▶ **REQUIREMENTS**:
Count the lines in the items below that contain the word "icon". Reply with the number alone.

▶ **MATERIAL FOR THIS EXERCISE**:
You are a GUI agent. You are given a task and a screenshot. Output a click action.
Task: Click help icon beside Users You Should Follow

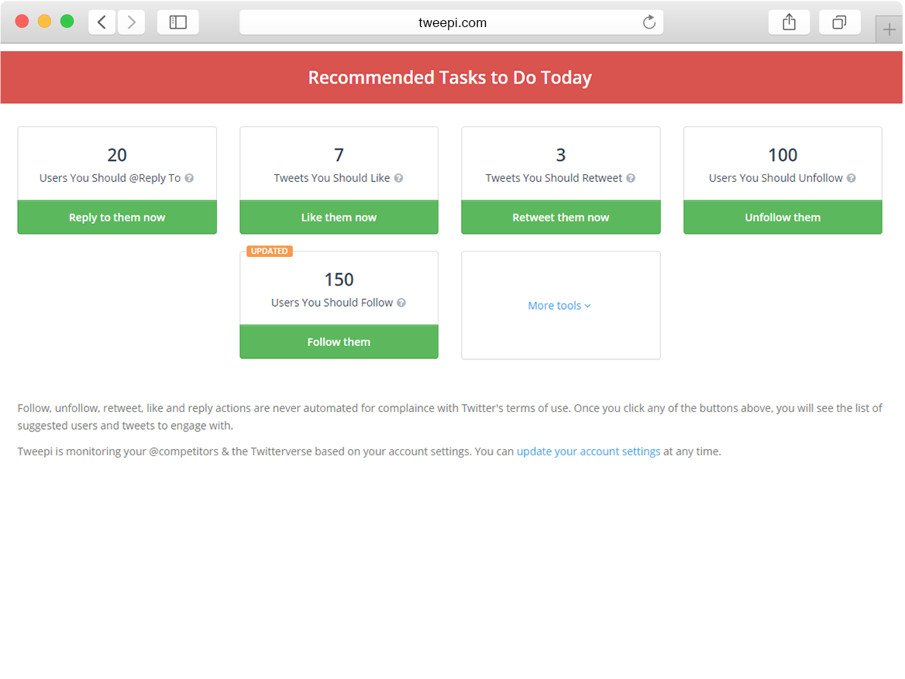tap(401, 303)
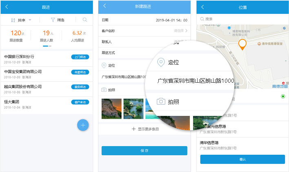This screenshot has height=172, width=289.
Task: Select the 跟进数量 statistic tab
Action: tap(16, 36)
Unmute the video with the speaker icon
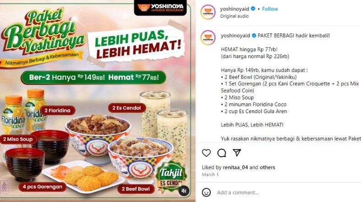Screen dimensions: 361x202 184,191
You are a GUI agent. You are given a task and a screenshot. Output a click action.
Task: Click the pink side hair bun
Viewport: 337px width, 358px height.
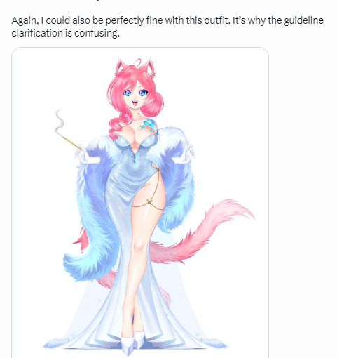point(155,103)
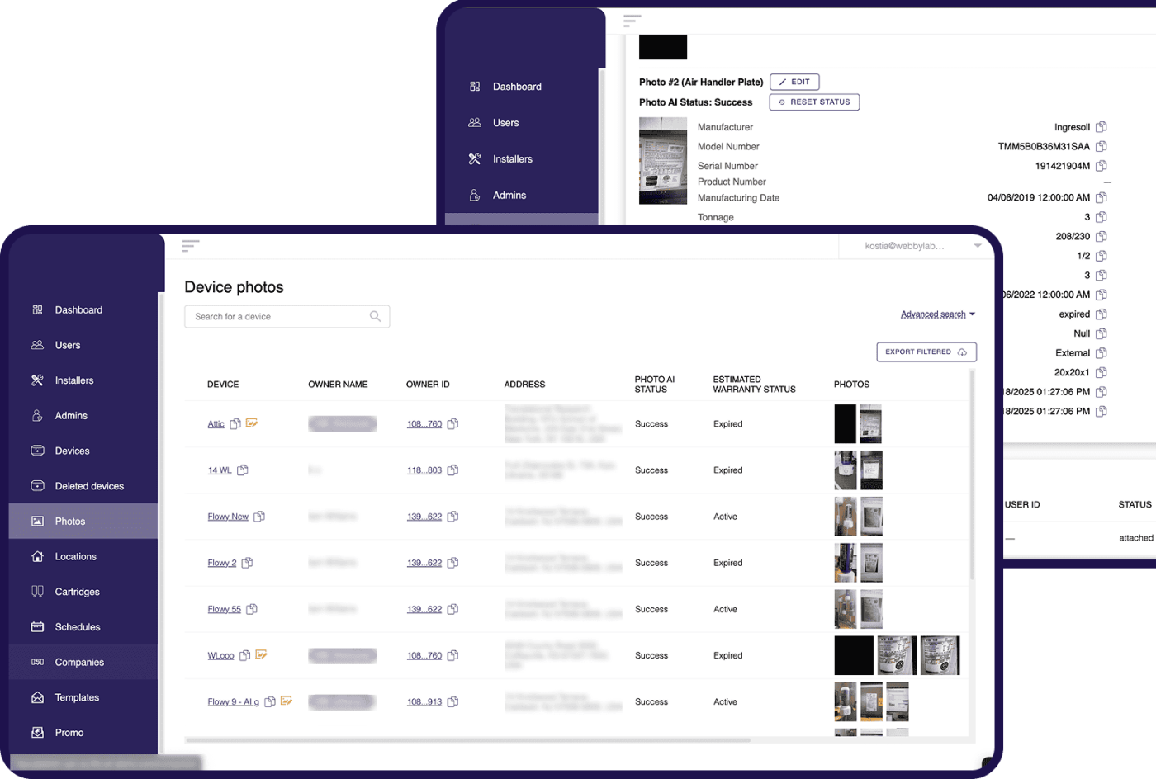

▶ **FINAL RESULT**:
2